— START —

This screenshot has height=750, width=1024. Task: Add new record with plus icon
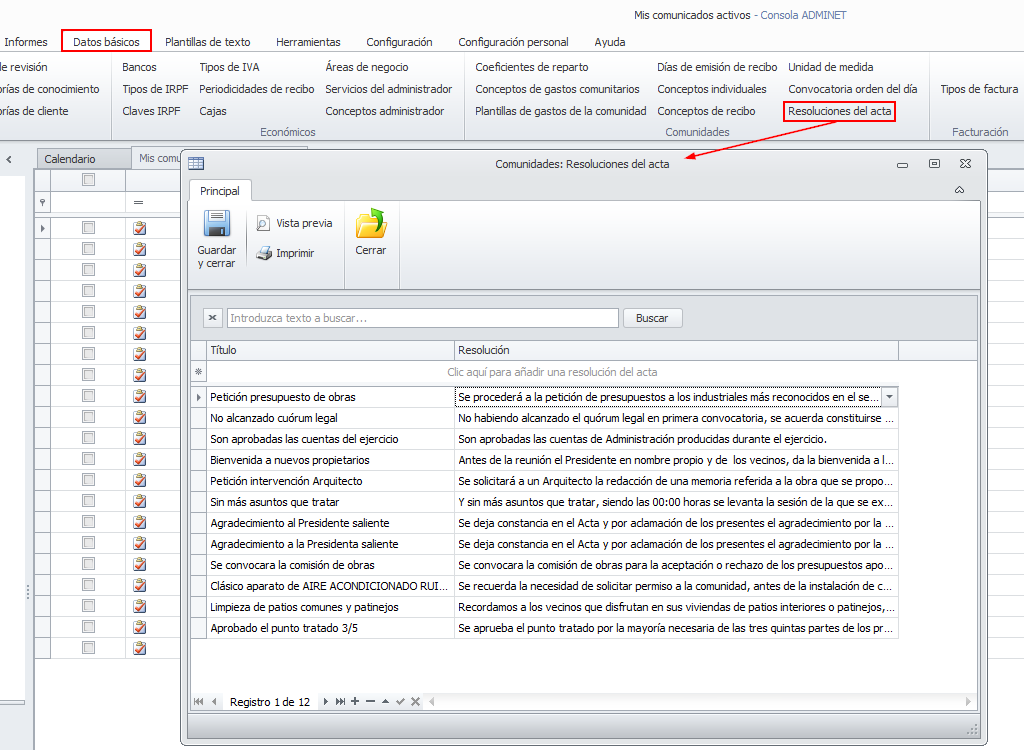click(355, 702)
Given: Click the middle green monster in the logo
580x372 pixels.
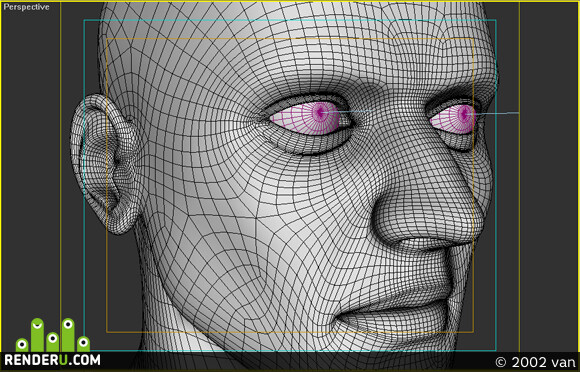Looking at the screenshot, I should coord(53,342).
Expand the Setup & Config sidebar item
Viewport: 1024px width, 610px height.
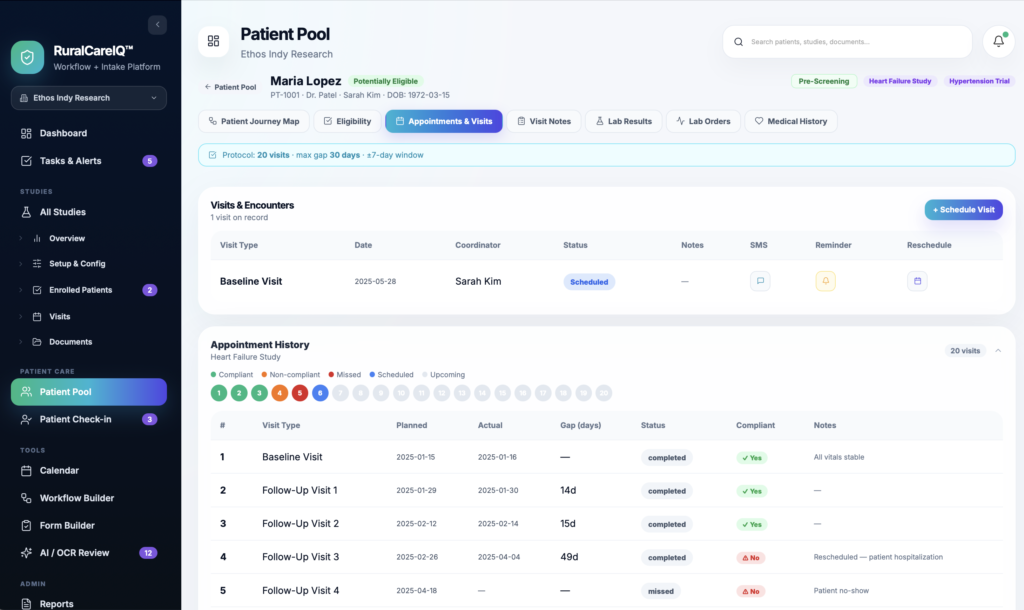point(20,264)
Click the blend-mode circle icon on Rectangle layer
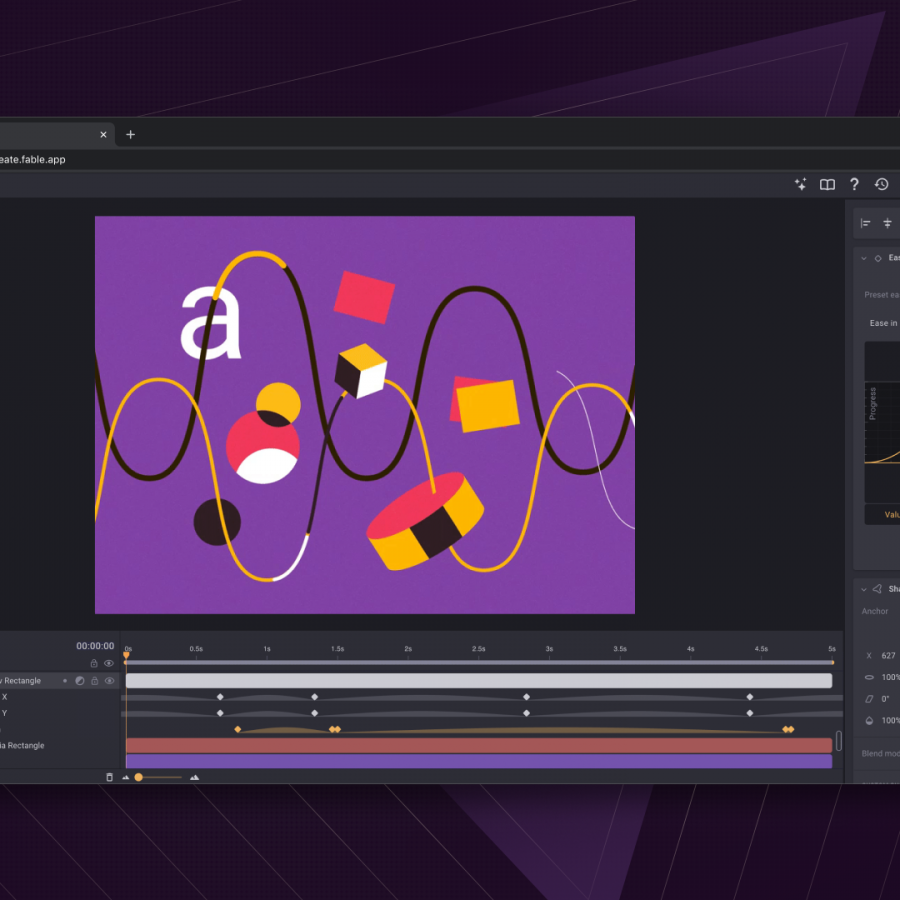 point(80,681)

— END —

*CHALLENGE*: Reproduce every line of the material above verbatim, omitting the pictures.

*RESPONSE TO THIS TASK*:
This screenshot has height=750, width=1024. Task: Add new record with plus icon
click(355, 702)
Given: Click the middle green monster in the logo
580x372 pixels.
Looking at the screenshot, I should coord(53,342).
Expand the Setup & Config sidebar item
Viewport: 1024px width, 610px height.
point(20,264)
Click the blend-mode circle icon on Rectangle layer
 point(80,681)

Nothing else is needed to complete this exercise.